Seriously, start with a blank page and ask yourself what we actually desire in a school system? This would be a good start of course:

The country that came top of the Unicef report and did consistently well in the international league tables was...

Yes, all in favour of that, being one of the best in the world means that you're at least doing things better than many, perhaps as well as it can actually be done.

But what it really means is that parents don't snare themselves in mortgages to get into catchment areas they can't afford, or pay expensive school fees or face the humiliation of having to rediscover a lapsed faith.

Yes, that sounds like something to be desired as well: not having to face financial ruin simply to educate the ankle-biters would appeal to most.

There is choice though, and ... children are in the upper quartile of the international tables, which might help explain why the ... is rated as the best place for a child to grow up in the developed world.

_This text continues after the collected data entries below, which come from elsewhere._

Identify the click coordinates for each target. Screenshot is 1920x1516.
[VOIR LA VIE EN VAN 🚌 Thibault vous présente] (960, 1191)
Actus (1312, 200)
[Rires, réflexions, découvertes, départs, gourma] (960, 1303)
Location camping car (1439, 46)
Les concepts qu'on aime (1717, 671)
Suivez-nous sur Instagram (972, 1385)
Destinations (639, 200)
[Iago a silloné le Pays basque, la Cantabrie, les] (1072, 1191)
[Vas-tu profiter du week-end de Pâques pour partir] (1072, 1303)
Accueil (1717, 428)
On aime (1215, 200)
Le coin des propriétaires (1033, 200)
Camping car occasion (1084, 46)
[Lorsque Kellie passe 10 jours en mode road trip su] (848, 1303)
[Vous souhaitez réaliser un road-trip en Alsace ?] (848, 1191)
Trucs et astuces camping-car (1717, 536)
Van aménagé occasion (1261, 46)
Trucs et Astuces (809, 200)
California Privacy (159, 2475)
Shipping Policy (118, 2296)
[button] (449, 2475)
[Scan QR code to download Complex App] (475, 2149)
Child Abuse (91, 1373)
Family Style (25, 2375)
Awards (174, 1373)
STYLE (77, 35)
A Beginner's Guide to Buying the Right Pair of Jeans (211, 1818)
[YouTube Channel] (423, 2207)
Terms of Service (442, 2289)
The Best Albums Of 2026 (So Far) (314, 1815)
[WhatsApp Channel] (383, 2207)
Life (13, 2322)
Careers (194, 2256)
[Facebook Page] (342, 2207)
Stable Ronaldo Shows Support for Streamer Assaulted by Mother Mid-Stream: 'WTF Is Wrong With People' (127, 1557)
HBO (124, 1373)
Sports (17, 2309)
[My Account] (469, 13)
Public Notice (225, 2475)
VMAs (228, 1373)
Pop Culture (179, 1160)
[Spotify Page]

Oh, my, yes, that does sound like a good idea. So, how is this done then? What's the magic secret here? Clearly it's going to cost a fortune, yes?

If we want better schools for our children we need to spend more money, don't we? Well actually, no.(....) The surprising answer is that their results have nothing to do with money – in fact, they're spending quite a lot less than we are.

Really? Better schools, better education, the best place in the world to grow up, and it costs less money? Where? How?

They can choose whichever school will suit their child best. Not all parents make an active choice but enough do to influence the standard of schools everywhere. All this is based on the fact that parental choice in education is a part of the Dutch constitution. It assumes that one size does not fit all.

Yes, it's Holland, the Netherlands. The how is that they have a variation of the voucher system that we argue for here at the ASI. The parents choose the school, any one of them that they wish subject to minimal licencing requirements and the government pays the bills. Yes, top up fees are allowed, parents making that decision for themselves as well. We might also note that the Netherlands is a great deal more egalitarian than the UK and I wouldn't be surprised to find out that it has greater social mobility as well (for those who worry about such things).

Engineers have a saying that you can have "better, faster, cheaper, pick any two" for you can't have all three. But it appears that we run our current education system so appallingly badly that we can indeed make it better, fairer and cheaper.

So why is there anyone at all who opposes such voucher systems?